Continue the patent application on hardware control of command queuing for SAS/SATA target devices, starting after its final sentence.

▸ SOURCE EXCERPT:
┄┄┄┄┄┄
Patent Application
20110246677
Embodiments relate to fields of computers systems and, more particular but not exclusively, to methods and systems for handling commands sent to target devices of a computer system. Embodiments also relate to command queuing. Embodiments additional relate to SAS/SATA controllers.
Initiator devices connect computer operating systems or other host systems to network and storage devices. Initiators are the end points that initiate sessions and send commands whereas the targets are the end points that wait for the initiator's commands and provide required input/output (IOs) data transfers. Initiators are coupled to targets via a subsystem or links.
Serial attached SCSI (SAS) and Serial Advanced Technology Attachment (SATA) are some examples of data transfer technologies for moving data to and from target devices including computer storage devices such as hard drives, optical discs, and tape drives. SAS is a serial, point-to-point, enterprise-level device interface that leverages the proven SCSI protocol set. SAS is a convergence of the advantages of SATA II, SCSI, and Fibre Channel, and is the future mainstay of the enterprise and high-end workstation storage markets. SAS offers a higher bandwidth per pin than parallel SCSI and it improves signal and data integrity. The SAS interface uses the proven SCSI command set to ensure reliable data transfers while providing the connectivity and flexibility of point-to-point serial data transfers. The serial transmission of SCSI commands eliminates clock-skew challenges. The SAS interface provides improved performance, simplified cabling, smaller connectors, lower pin count, and lower power requirements when compared to parallel SCSI. SAS controllers leverage a common electrical and physical connection interface that is compatible with Serial ATA technology.
Improved methods and systems are needed for controlling commands to target devices. It is believed that the methods and systems of the illustrative embodiments meet such a need.
The following summary of the invention is provided to facilitate an understanding of some of the technical features related to technique and apparatus for controlling commands for a plurality of target devices and is not intended to be a full description. A full appreciation of the various aspects of the invention can be gained by taking the entire specification, claims, drawings, and abstract as a whole.
The aforementioned aspects of the invention and other objectives and advantages can now be achieved as described herein.
According to one aspect, a method is provided for controlling commands for a plurality of target devices. The method can comprise: setting in circuitry of a hardware controller allowed to queue depths of each one of a plurality of target devices supported by the controller; monitoring status of each one of the plurality of target devices using circuitry of the hardware controller; and, for each one of the plurality of target devices, using circuitry of the hardware controller to control queuing of the commands according to the queue depth setting for the target device.
According to another aspect, a hardware controller is provided for controlling commands for a plurality of target devices. The hardware controller can have queue depth settable circuitry, target monitoring circuitry, and queue management circuitry. The queue depth settable circuitry can be adapted to enable allowed queue depths of each one of a plurality of target devices supported by the controller to be set in the circuitry. The status monitoring circuitry can be adapted to monitor status of each one of the plurality of target devices. The queue management circuitry can be adapted to control queuing of the commands for each one of the plurality of target devices according to the queue depth setting for the target device.
┄┄┄┄┄┄
▸ ENTRIES PROVIDED:
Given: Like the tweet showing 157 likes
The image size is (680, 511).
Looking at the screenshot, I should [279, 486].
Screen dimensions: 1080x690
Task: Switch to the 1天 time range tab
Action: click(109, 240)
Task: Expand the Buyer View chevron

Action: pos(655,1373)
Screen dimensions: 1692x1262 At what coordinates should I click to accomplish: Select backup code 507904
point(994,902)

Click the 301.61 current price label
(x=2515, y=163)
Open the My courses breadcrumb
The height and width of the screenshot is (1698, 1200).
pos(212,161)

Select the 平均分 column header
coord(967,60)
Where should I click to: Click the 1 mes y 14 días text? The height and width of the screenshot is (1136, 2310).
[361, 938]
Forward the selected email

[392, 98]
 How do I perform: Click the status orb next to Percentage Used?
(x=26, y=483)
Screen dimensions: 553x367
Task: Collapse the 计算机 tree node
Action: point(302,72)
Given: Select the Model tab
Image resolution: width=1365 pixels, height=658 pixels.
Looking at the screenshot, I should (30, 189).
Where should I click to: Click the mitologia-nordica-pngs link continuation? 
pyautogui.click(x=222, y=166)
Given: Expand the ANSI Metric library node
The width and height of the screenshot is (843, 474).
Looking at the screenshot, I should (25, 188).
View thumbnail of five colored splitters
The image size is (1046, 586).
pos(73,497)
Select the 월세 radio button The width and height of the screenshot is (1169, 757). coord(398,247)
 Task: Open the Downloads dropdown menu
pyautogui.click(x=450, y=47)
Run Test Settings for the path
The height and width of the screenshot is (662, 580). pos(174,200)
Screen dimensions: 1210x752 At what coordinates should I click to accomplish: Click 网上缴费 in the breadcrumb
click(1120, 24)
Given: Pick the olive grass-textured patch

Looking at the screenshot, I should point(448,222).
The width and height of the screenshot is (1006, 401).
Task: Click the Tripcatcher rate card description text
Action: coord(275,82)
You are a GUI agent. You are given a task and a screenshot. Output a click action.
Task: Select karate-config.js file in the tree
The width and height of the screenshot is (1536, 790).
┄┄┄┄┄┄
▸ EXERCISE RESPONSE:
According to yet another aspect, a system is provided for controlling commands for a plurality of target devices. The system can have an initiator and the aforementioned hardware controller is operably coupled to the initiator.
The accompanying figures, in which like reference numerals refer to identical or functionally-similar elements throughout the separate views and which are incorporated in and form a part of the specification, further illustrate the present invention and, together with the detailed description of the invention, serve to explain the principles of the present invention.
The particular values and configurations discussed in these non-limiting examples can be varied and are cited merely to illustrate at least one embodiment of the present invention and are not intended to limit the scope of the invention.
SAS/SATA controllers and other initiator controllers process commands sent by a host operating system which typically is allowed to send many more commands to the controller then the controller can send to a target device. This requires the controller to keep track of the number of commands outstanding to each device (numbers of commands the controller has active to the target device) and if the host sends more commands than allowed by the device or more commands that may hinder overall performance (queue full status), the controller should queue the commands based on a queue depth per target devices that is managed by the controller.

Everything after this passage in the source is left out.